### TASK DESCRIPTION
In the listing that follows, locate the line containing "Open the @fmendiguren" and the line containing "Click the Show on Code Map icon". Retype exactly those two lines and every line between them, and nothing more.

### DATA FOR ANALYSIS ###

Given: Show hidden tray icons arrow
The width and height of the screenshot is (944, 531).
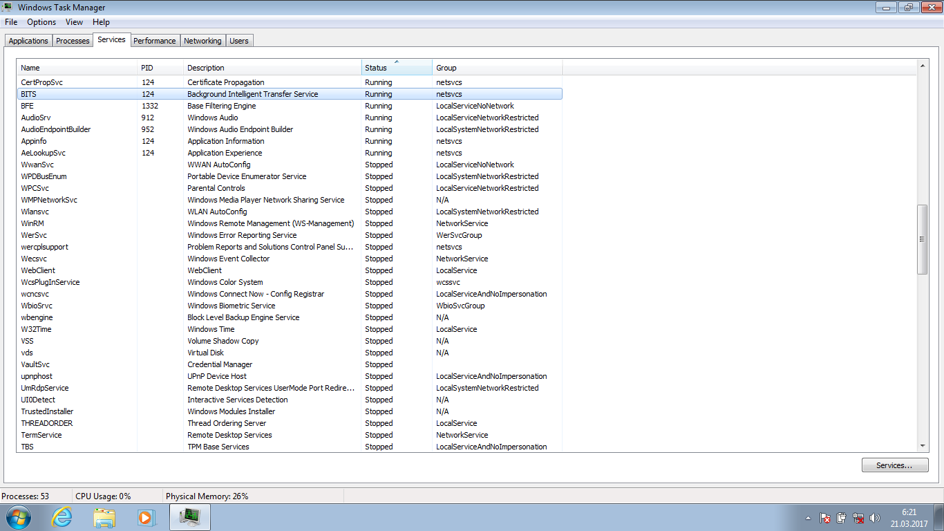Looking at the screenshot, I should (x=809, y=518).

###
### DATA FOR ANALYSIS ###

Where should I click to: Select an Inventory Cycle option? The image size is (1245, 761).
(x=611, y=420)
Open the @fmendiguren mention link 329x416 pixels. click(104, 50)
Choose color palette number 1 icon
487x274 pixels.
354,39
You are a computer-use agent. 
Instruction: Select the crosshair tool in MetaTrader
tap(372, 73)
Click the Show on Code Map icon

###

### TASK ANSWER
Open the @fmendiguren mention link 329x416 pixels. click(104, 50)
Choose color palette number 1 icon
487x274 pixels.
354,39
You are a computer-use agent. 
Instruction: Select the crosshair tool in MetaTrader
tap(372, 73)
Click the Show on Code Map icon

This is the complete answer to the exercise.